=== Dataset excerpts ===
* * * *

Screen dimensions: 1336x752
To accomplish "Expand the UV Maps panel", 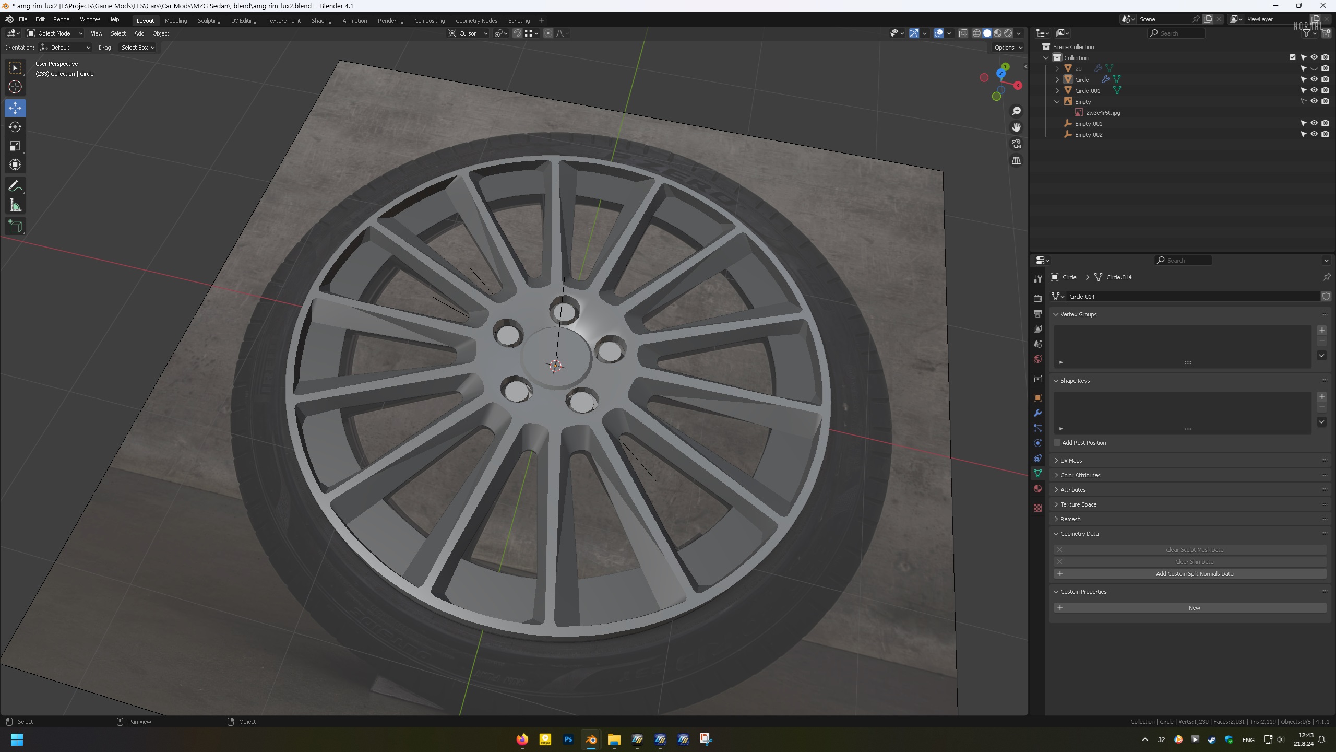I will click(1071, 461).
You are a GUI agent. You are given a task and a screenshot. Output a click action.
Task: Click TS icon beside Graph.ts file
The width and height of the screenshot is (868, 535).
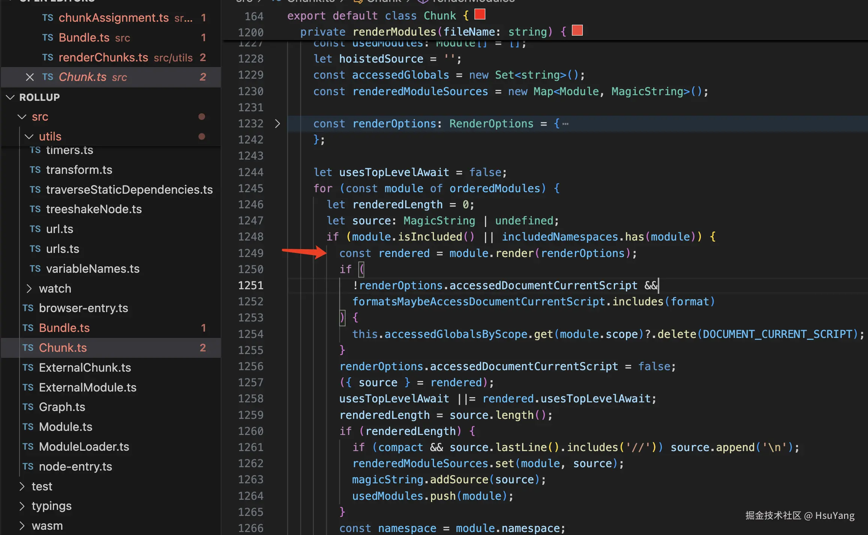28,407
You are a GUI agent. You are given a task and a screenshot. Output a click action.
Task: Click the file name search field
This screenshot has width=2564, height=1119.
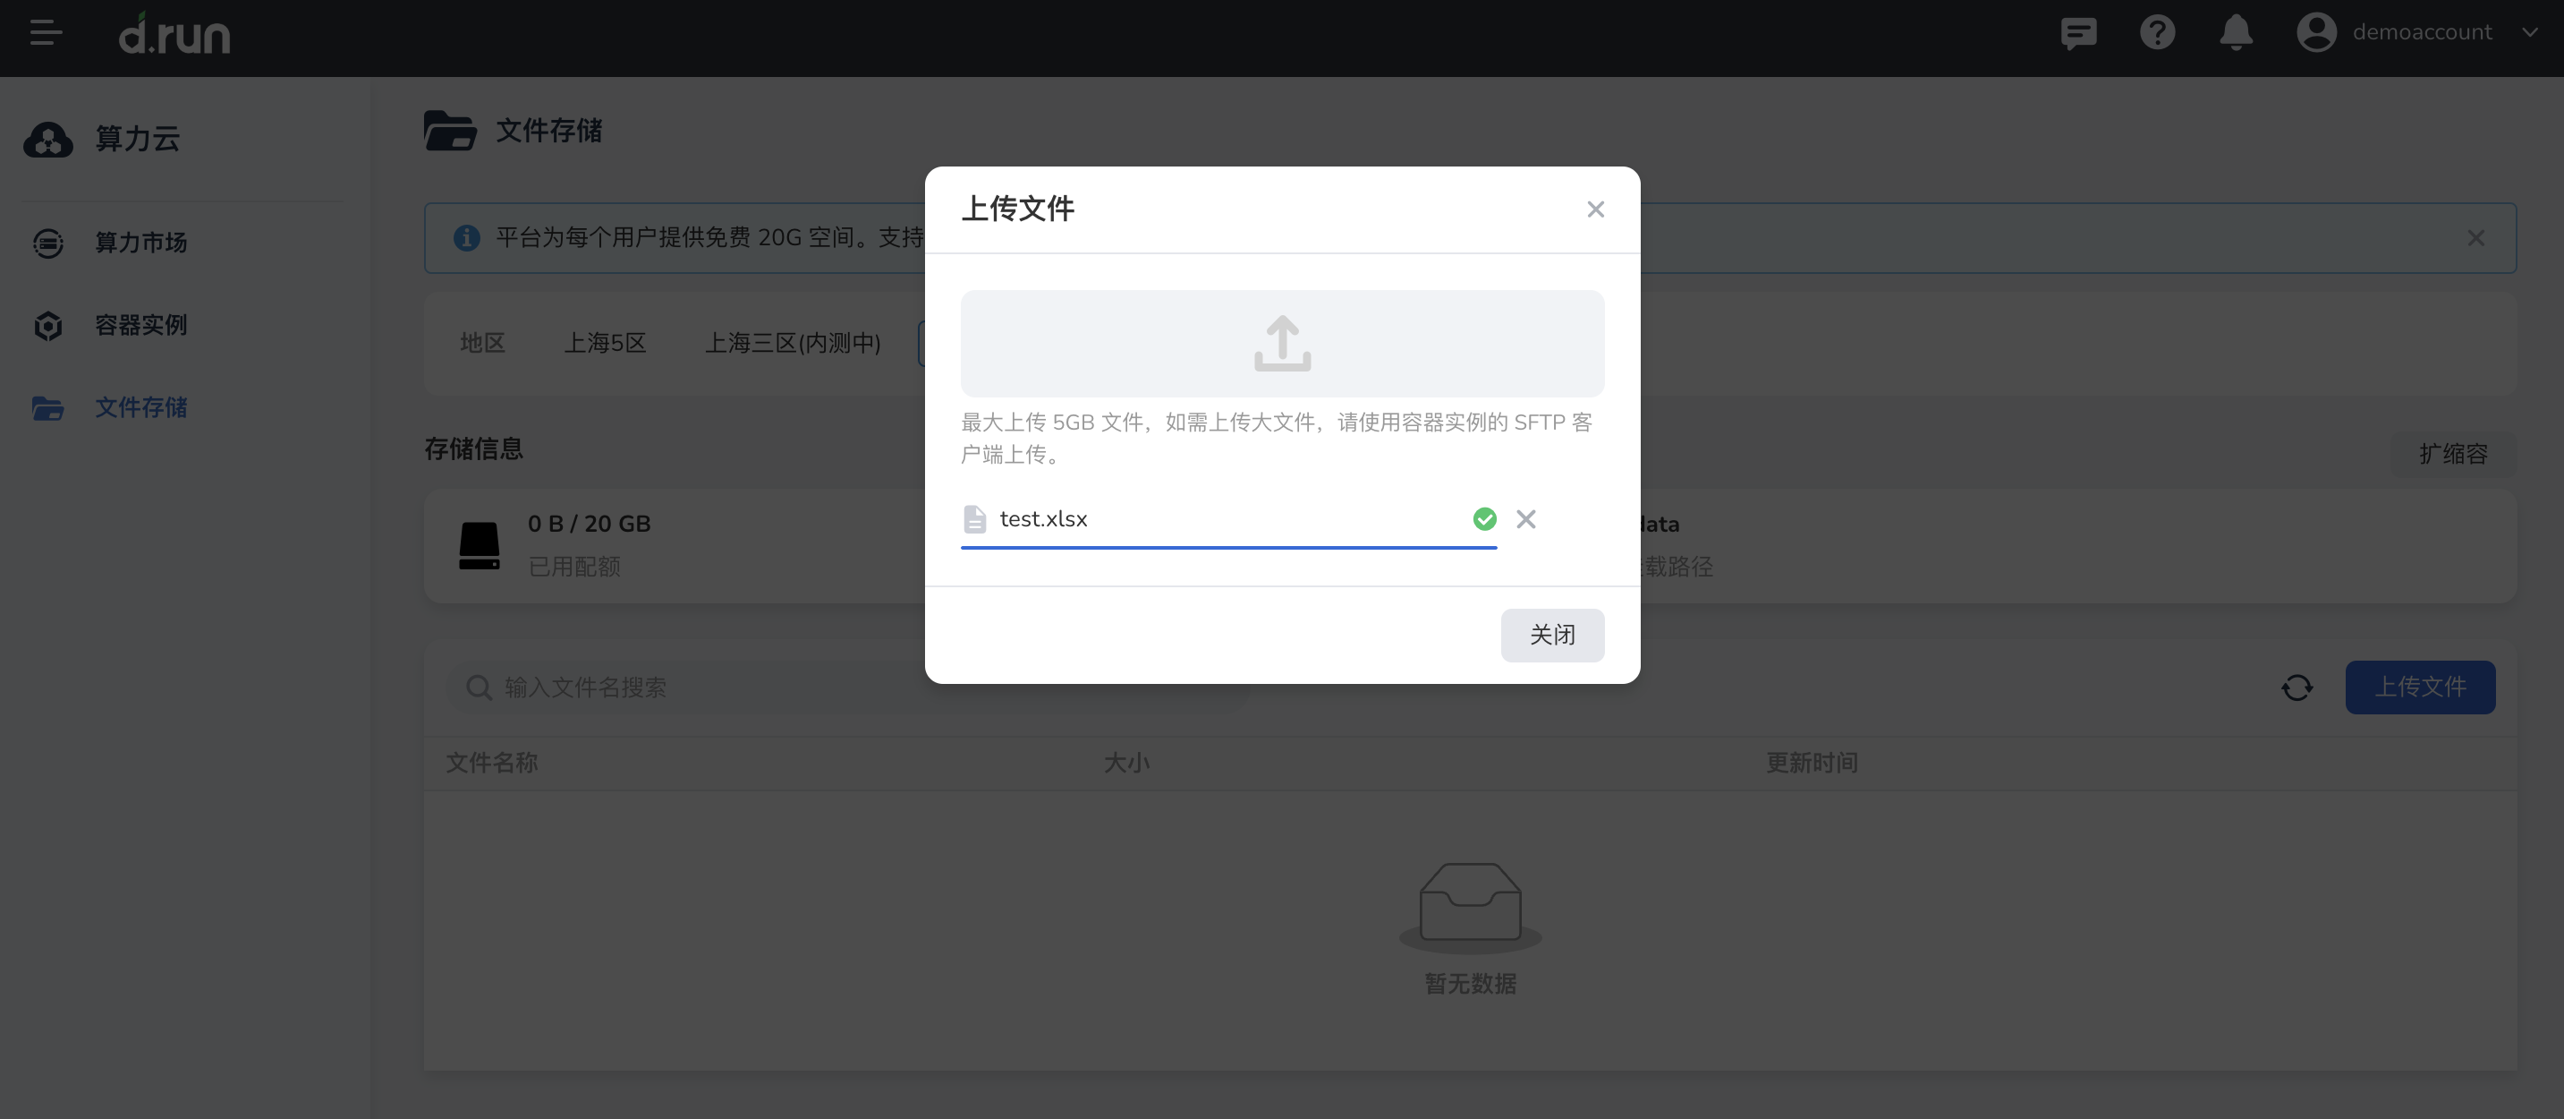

* * * *

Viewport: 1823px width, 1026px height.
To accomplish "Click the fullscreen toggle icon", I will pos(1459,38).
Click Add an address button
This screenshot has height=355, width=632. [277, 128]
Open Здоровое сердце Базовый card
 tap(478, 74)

* * * *

=== Task to carry out ===
Which part of the entries opens with the line containing "Task: Click TS icon beside Graph.ts file" and closes with the line containing "This screenshot has width=2564, height=1119."? Output that part exactly, ends included, pictures excluded.

=== Result for this task ===
Task: Click TS icon beside Graph.ts file
The width and height of the screenshot is (868, 535).
28,407
You are a GUI agent. You are given a task and a screenshot. Output a click action.
Task: Click the file name search field
This screenshot has width=2564, height=1119.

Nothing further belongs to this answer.